**待完成:**
1/ 根据下面讲MySQL窗口函数的文章,MySQL从哪个版本之后开始支持窗口函数?
2/ 请接着下面这篇讲MySQL窗口函数的文章往下写。

直观理解:MySQL常用窗口函数

2022-05-17  本文已影响0人  老羊_肖恩

简介

  窗口函数(window functions),也叫分析函数和OLAP函数,MySQL在8.0之后开始支持窗口函数。窗口函数可以用来对数据进行实时分析处理,和group by有类似之处,其区别在于窗口会对每个分组之后的数据按行进行分别操作,而group by一般对分组之后的函数使用聚合函数汇总,做不到对不同的group中的行数据进行分别操作。这就简单介绍几种常见的MySQL窗口函数。下表中列出了几种常见的窗口函数,并对其基本功能进行了描述。接下来我们会以一段示例,来展示MySQL中窗口函数的用途和效果。

序号   函数        描述
1 ROW_NUMBER() 当前行在其分区中的行号
2 RANK() 当前行在其分区内的序号,有间隙,不连续
3 DENSE_RANK() 当前行在其分区内的序号,无间隙,连续
4 NTILE() 当前行在其分区内的分段编号
5 SUM() 其分区内当前行号范围内的指定列的累计和
6 AVG() 其分区内当前行号范围内的指定列的均值
7 MAX() 其分区内当前行号范围内的指定列的最大值
8 MIN() 其分区内当前行号范围内的指定列的最小值
9 COUNT() 其分区内当前行号范围内的指定列的累计数量
10 CUME_DIST() 其分区内指定行号范围内的指定列的累积分布值
11 PERCENT_RANK() 其分区内指定行号范围内的指定列的百分比秩值
12 LAG() 其分区内当前行之前指定行的指定列的值
13 LEAD() 其分区内当前行之后指定行的指定列的值
14 FIRST_VALUE() 其分区内指定列的第一行的值
15 LAST_VALUE() 其分区内指定列的最后一行的值
16 NTH_VALUE() 其分区内指定列的第N行的值

数据准备

  假设我们存在一张如下的员工工资表,接下来我们将以这张表对窗口函数的使用方法进行简单的演示。

**材料列表:**
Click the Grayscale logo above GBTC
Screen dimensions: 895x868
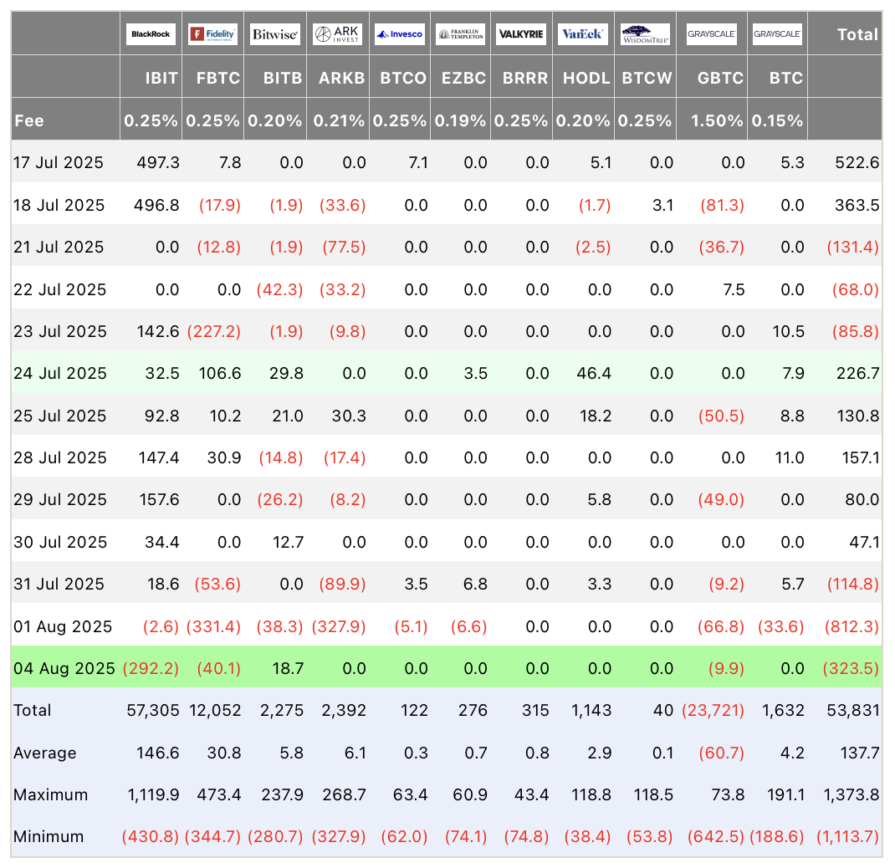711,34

==

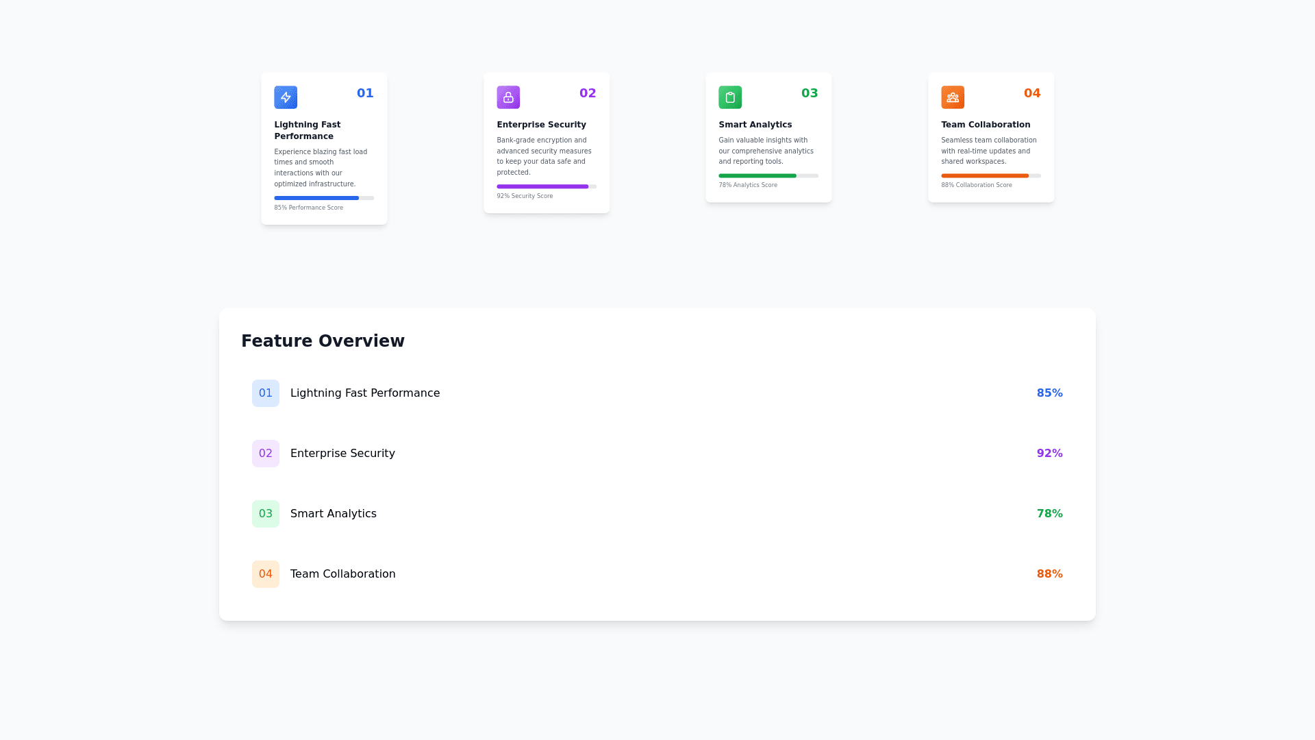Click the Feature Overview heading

**参考答案:**
1/ MySQL在8.0之后开始支持窗口函数。

2/
DROP TABLE employee;
CREATE TABLE IF NOT EXISTS employee
(
    emp_no       varchar(32)   comment '员工id',
    emp_name     varchar(32)   comment '员工姓名',
    dept_name    varchar(32)   comment '部门名', 
    hire_date    date          comment '入职日期',
    salary       double        comment '薪资'
)ENGINE=InnoDB DEFAULT CHARSET=utf8;
insert into employee
values ('1001', '刘备', '蜀国', '2021-11-01', 1000);
insert into employee
values ('1002', '关羽', '蜀国', '2021-11-02', 5000);
insert into employee
values ('1003', '张飞', '蜀国', '2021-11-04', 7000);
insert into employee
values ('1004', '赵云', '蜀国', '2021-11-03', 7000);
insert into employee
values ('1006', '黄忠', '蜀国', '2021-11-06', 4000);
insert into employee
values ('1007', '孙权', '吴国', '2021-11-07', 4000);
insert into employee
values ('1008', '周瑜', '吴国', '2021-11-05', 8000);
insert into employee
values ('1009', '黄盖', '吴国', '2021-11-02', 6000);
insert into employee
values ('1010', '曹操', '魏国', '2021-11-01', 2000);
insert into employee
values ('1011', '许褚', '魏国', '2021-11-07', 3000);
insert into employee
values ('1012', '典韦', '魏国', '2021-11-05', 5000);
insert into employee
values ('1013', '张辽', '魏国', '2021-11-04', 6000);

语法及示例

  窗口函数的语法如下,所有的窗口函数均遵循以下语法:

function (expression) 
OVER (
  [ PARTITION BY expr_list ]
  [ ORDER BY order_list 
    [ frame_clause ] 
  ] 
)

其中frame_clause语法如下。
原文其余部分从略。